* Begin Record excerpts *
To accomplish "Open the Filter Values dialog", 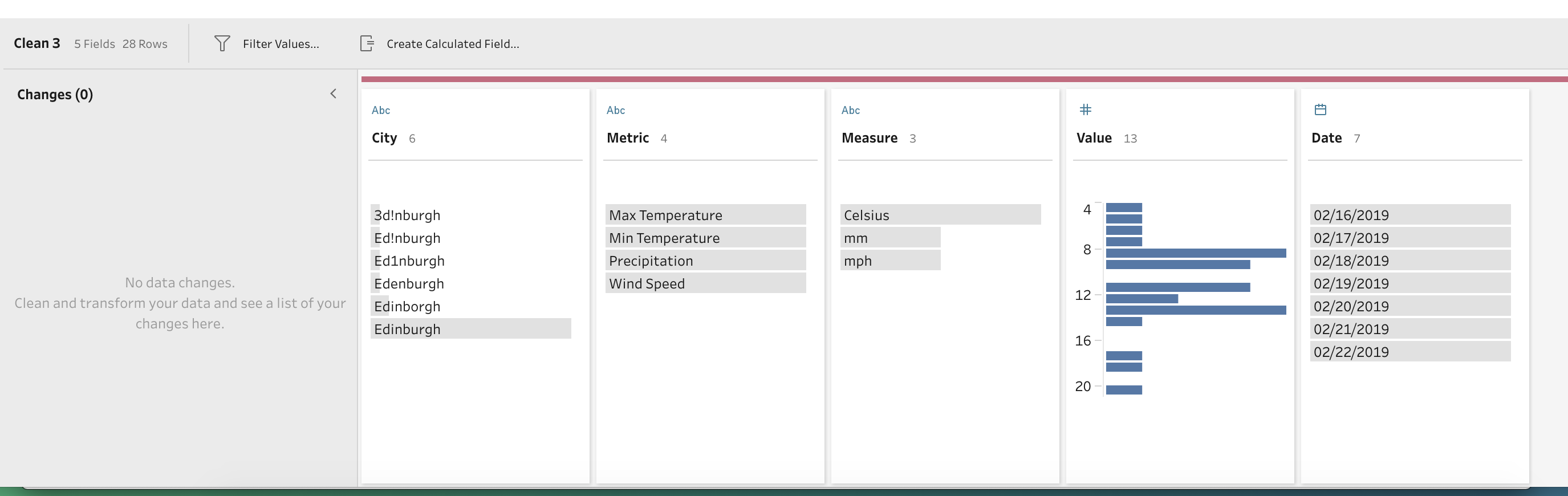I will (280, 44).
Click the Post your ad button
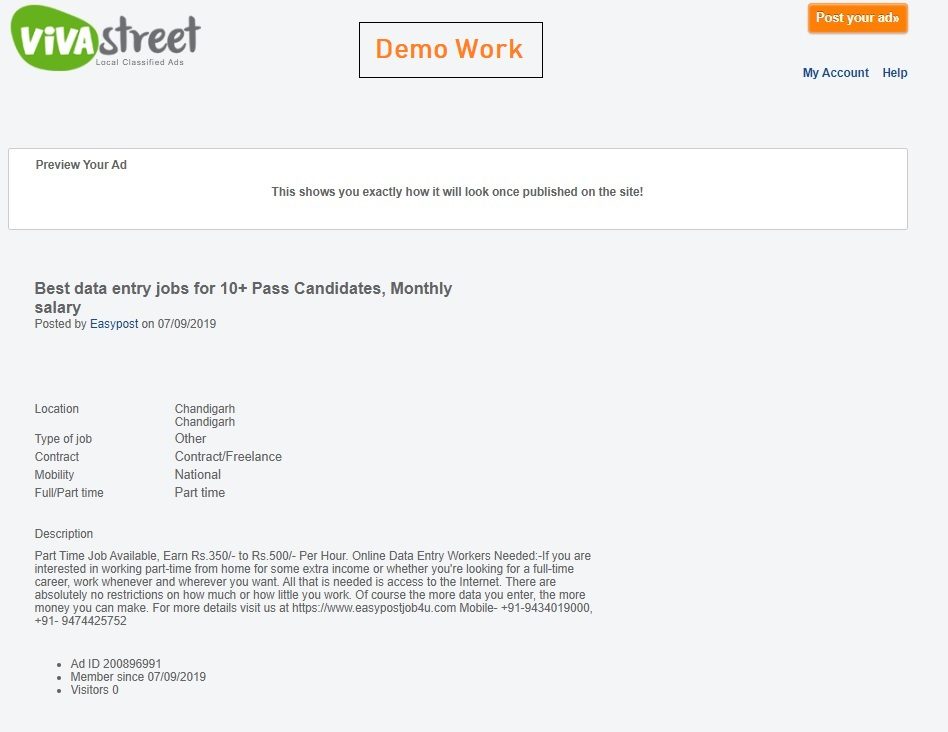Screen dimensions: 948x732 coord(857,18)
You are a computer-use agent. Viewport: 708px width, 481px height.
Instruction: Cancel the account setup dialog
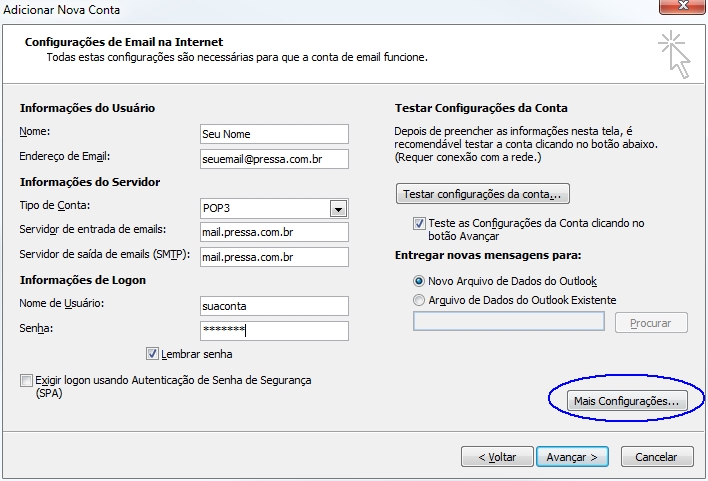pos(657,457)
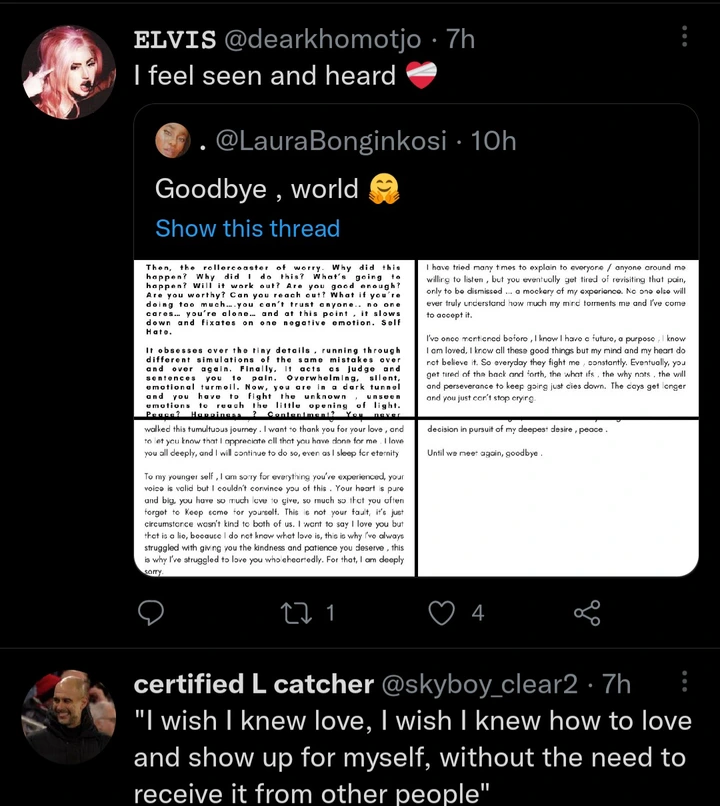720x806 pixels.
Task: Like ELVIS's tweet with the heart icon
Action: [441, 613]
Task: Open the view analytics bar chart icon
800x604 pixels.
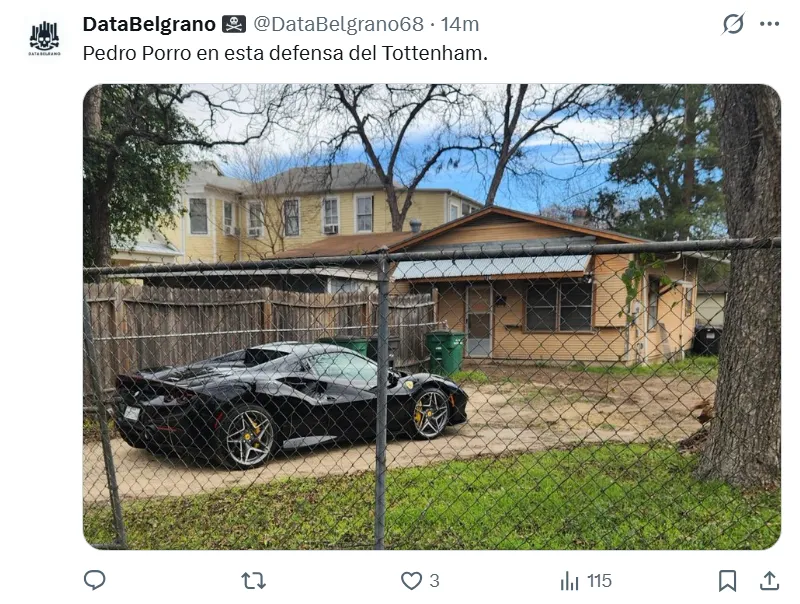Action: coord(569,581)
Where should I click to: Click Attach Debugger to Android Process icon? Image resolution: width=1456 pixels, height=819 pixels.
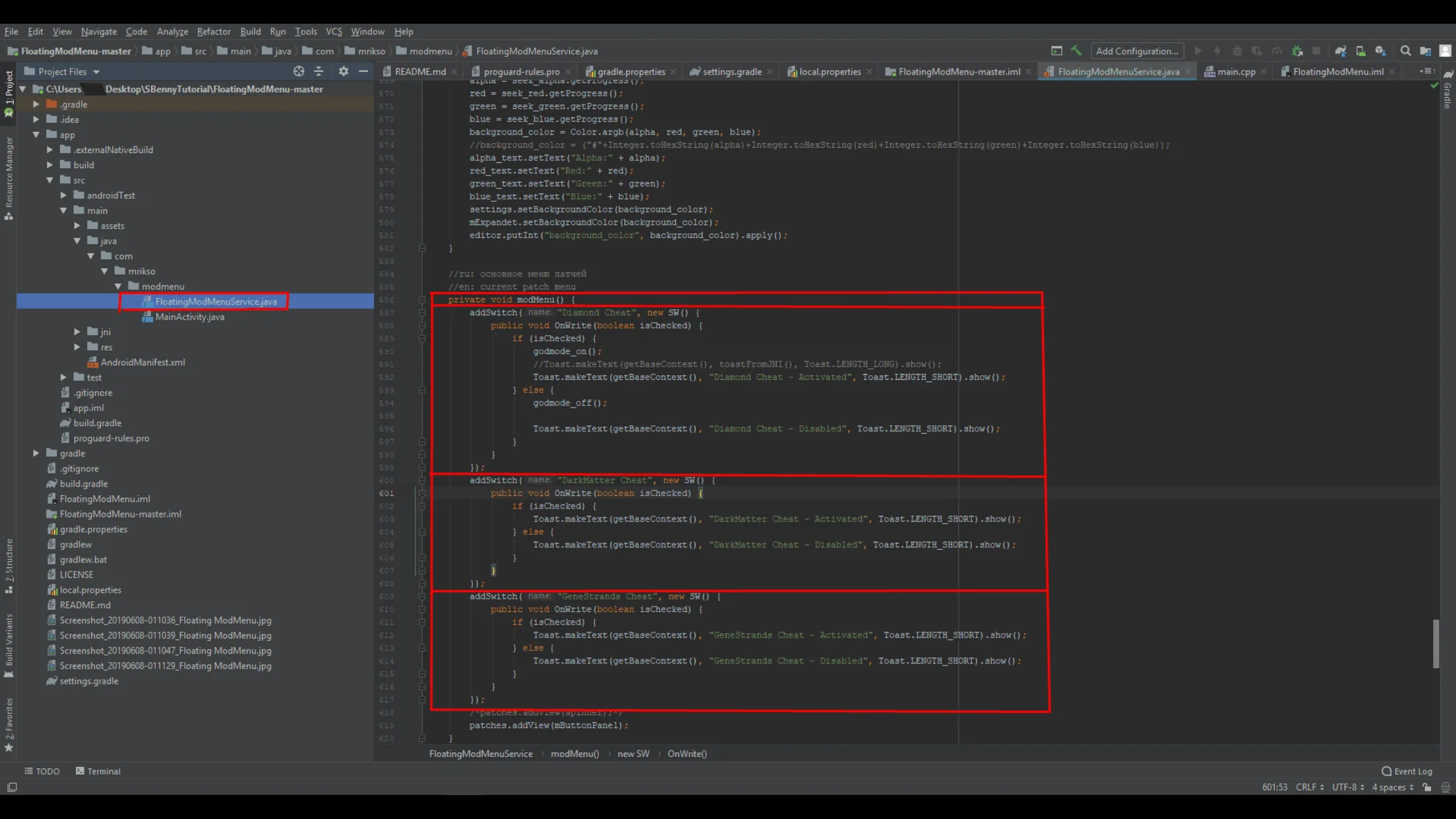coord(1297,51)
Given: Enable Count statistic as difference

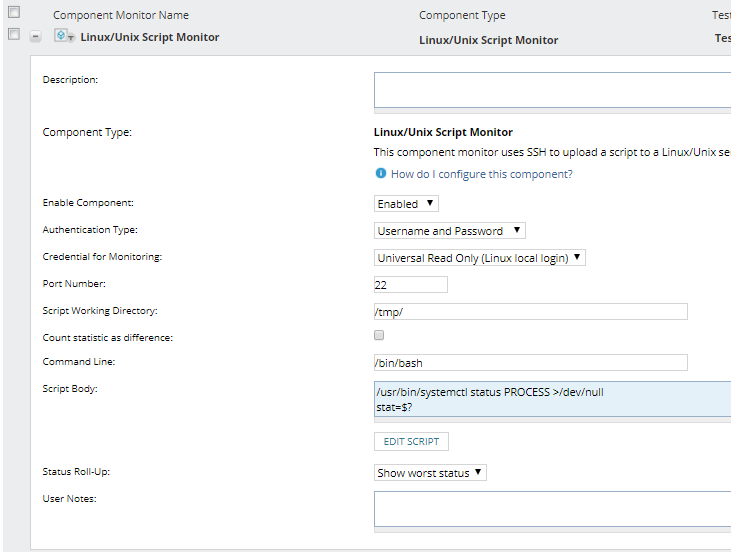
* End Record excerpts *
- _Task prompt_: Find every line in the rows above that contains the string "width", and copy each of those lines.

- _Completed exercise_:
You are a computer-use agent. Viewport: 708px width, 481px height.
Where should I click to: Click Attach Debugger to Android Process icon? Image resolution: width=1456 pixels, height=819 pixels.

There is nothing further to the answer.